The Intersection of Mental Health Screening, Technology, and Peer Support
No single system or process is powerful enough, in isolation, to eliminate drug diversion or cure substance-use disorders, but by utilizing the following three tactics in combination — mental health screening, AI technology, and peer support — healthcare organizations can mitigate risk much earlier than they would otherwise:
- Mental Health and SUD Screening: Employee screening tools from organizations such as the American Foundation for Suicide Prevention can help healthcare organizations and individuals increase awareness of escalating behavioral health issues — including SUDs — before they become impossible to ignore. To encourage nurses to engage with these tools, and answer questions honestly, employers can emphasize the confidentiality of the screening processes.
- Technology: Advances in AI and machine learning have led to the development of sophisticated analytics tools that can process and synthesize data from multiple sources (police reports, pain-scale ratings, employee timecards), and alert clinical supervisors to behavior that’s correlated with drug diversion. What makes AI-based software better than analytics-based software used a decade ago is that AI constantly absorbs new information and gets smarter at detecting patterns of behavior associated with diversion – leading to earlier red-flag alerts and interventions. Notably, a retrospective study published by the American Journal of Health-System Pharmacy revealed that advanced analytics and machine learning technologies detected known diversion cases an average of 160 days faster than existing, non-machine learning detection methods. Additionally, the machine learning model demonstrated 96.3% accuracy.

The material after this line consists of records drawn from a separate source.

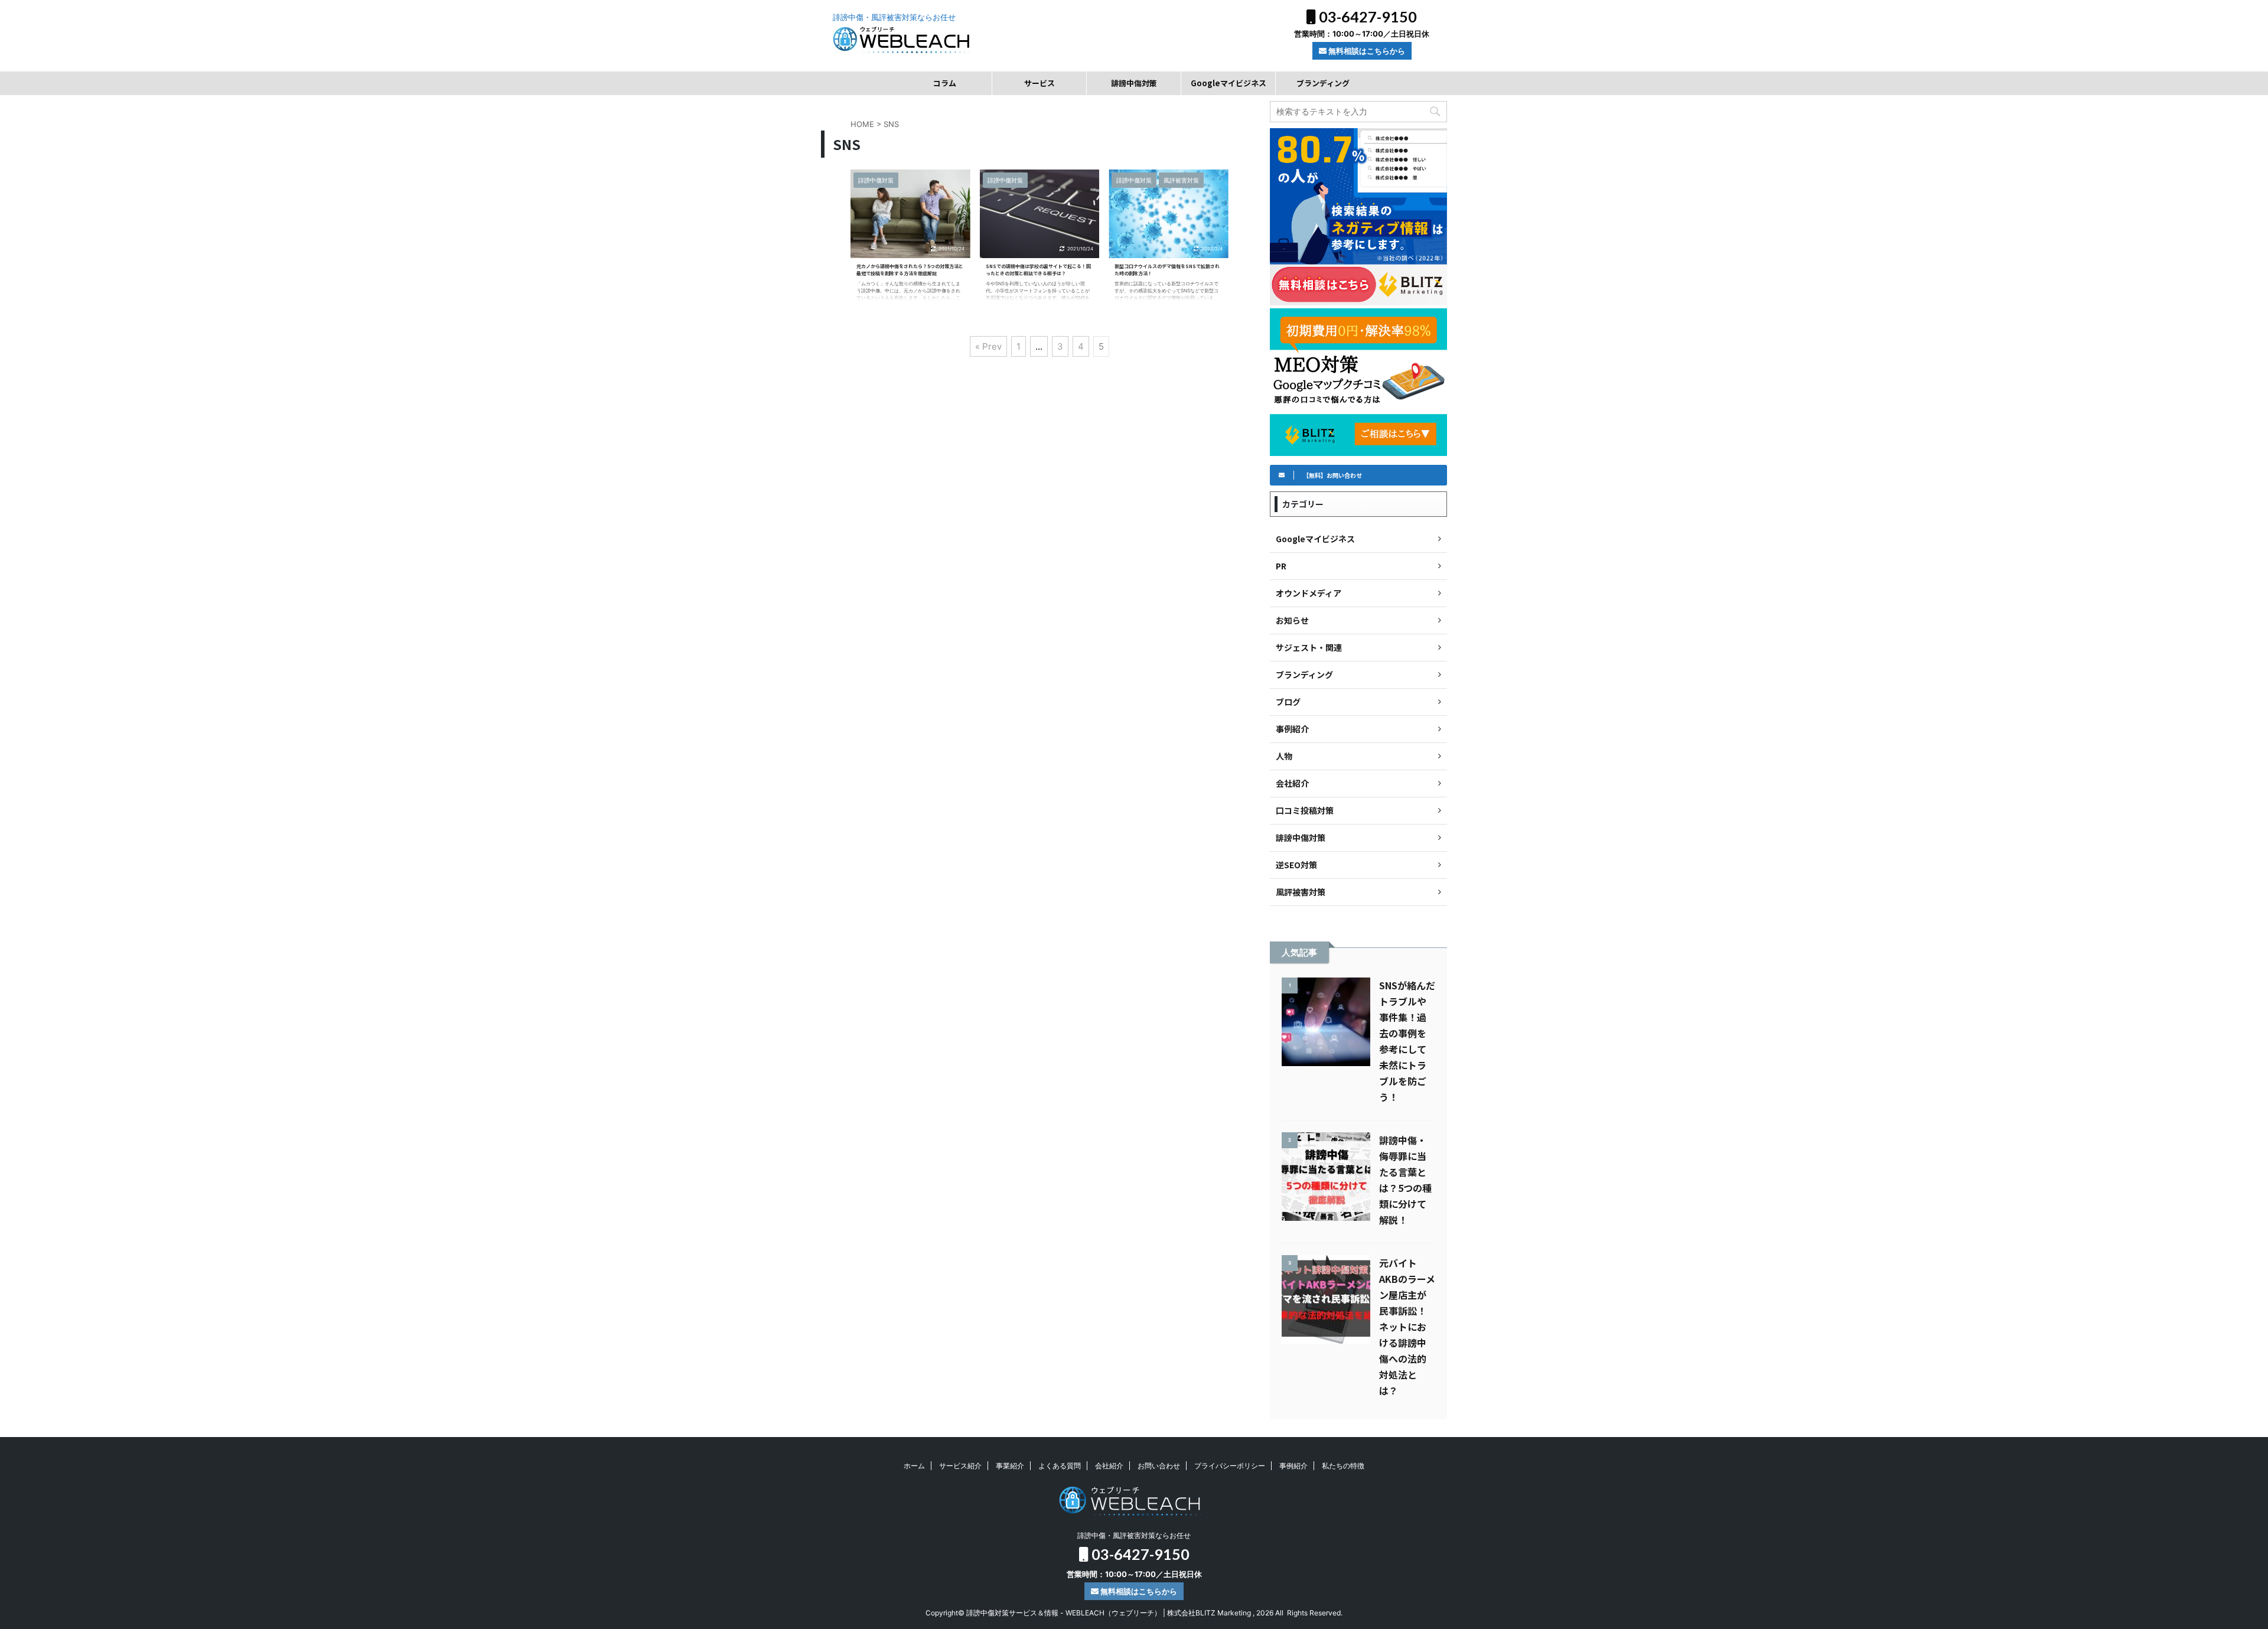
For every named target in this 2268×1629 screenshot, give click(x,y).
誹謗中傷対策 (1134, 83)
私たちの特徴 (1343, 1465)
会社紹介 (1109, 1465)
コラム (944, 83)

- Peer Support: Finally, we need to make sure peer support groups like SPAN, which are staffed by nurses, are accessible to all who seek help. Nurses face so many unique challenges in their careers and barriers to recovery from SUDs that only their peers – men and women who have been in their shoes — can truly empathize with. Organizations like ours utilize a variety of support tools such as in-person or virtual group meetings, 1:1 counseling, webinars, etc. that empower nurses to seek help for SUDs and correlated behavioral health issues. Notably, these resources should be embedded into existing resources and teams whenever possible. For example, some organizations might not consider including a peer support specialist as part of a drug diversion team, but that’s a missed opportunity to offer nurses support when they need it most. When taking a multi-disciplinary approach to diversion, looking at preventive opportunities and ensuring that facilities provide that structure is critical.
These three strategies are critical to leveraging a more informed, compassionate approach to helping nurses address SUDs. By arming nurses with tools and support they need to do their jobs effectively, and recover from SUDs, healthcare employers can make a measurable impact in their communities.
Deborah Koivula, RN, BSN, CARN is the Outreach Coordinator for Statewide Peer Assistance for Nurses (SPAN) in New York, an affiliate of the New York State Nurses Association. She is also an advisory board member of HealthcareDiversion.org.